Task item: Go over the lines below, and when one contains the word "will", copy it.
┏━━
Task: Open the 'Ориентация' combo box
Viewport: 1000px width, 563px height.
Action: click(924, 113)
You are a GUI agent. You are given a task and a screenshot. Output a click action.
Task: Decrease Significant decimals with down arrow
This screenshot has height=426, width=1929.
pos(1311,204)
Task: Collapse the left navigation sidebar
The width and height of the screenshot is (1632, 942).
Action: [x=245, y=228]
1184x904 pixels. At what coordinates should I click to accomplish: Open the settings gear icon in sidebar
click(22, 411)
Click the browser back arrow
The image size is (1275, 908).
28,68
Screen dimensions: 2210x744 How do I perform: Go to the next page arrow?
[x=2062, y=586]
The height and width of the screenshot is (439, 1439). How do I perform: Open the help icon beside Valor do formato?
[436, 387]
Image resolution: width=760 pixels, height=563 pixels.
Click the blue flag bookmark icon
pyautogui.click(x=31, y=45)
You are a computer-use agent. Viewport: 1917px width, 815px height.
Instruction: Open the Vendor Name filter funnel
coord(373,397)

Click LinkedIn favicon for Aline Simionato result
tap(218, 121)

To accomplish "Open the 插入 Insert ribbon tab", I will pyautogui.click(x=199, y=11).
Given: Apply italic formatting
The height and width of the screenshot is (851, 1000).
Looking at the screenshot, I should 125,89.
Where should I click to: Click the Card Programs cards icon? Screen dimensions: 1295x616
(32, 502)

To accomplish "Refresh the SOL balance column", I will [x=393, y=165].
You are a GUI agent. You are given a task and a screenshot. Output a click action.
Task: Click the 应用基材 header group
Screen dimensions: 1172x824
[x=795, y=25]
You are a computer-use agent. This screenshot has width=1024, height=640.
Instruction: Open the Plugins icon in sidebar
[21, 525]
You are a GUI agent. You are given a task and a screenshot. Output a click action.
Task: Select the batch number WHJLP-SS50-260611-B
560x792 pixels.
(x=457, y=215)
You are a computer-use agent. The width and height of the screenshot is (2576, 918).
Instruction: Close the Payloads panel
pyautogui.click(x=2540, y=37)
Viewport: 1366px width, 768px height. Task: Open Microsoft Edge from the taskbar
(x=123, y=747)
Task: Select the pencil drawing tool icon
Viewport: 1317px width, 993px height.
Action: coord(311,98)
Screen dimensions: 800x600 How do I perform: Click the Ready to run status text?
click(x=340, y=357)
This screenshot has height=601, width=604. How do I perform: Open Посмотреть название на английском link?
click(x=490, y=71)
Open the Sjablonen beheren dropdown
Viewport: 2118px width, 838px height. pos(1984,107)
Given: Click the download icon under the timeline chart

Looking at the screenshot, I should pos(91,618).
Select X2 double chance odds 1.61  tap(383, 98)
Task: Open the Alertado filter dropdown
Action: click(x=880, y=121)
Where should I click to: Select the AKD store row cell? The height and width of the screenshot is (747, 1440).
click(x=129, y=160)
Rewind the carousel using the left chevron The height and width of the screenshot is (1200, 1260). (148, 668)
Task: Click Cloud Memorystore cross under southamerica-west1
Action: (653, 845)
┗━━
Answer section:
To accomplish "Open the 插入 Insert ribbon tab", I will pyautogui.click(x=199, y=11).
To accomplish "Refresh the SOL balance column", I will [x=393, y=165].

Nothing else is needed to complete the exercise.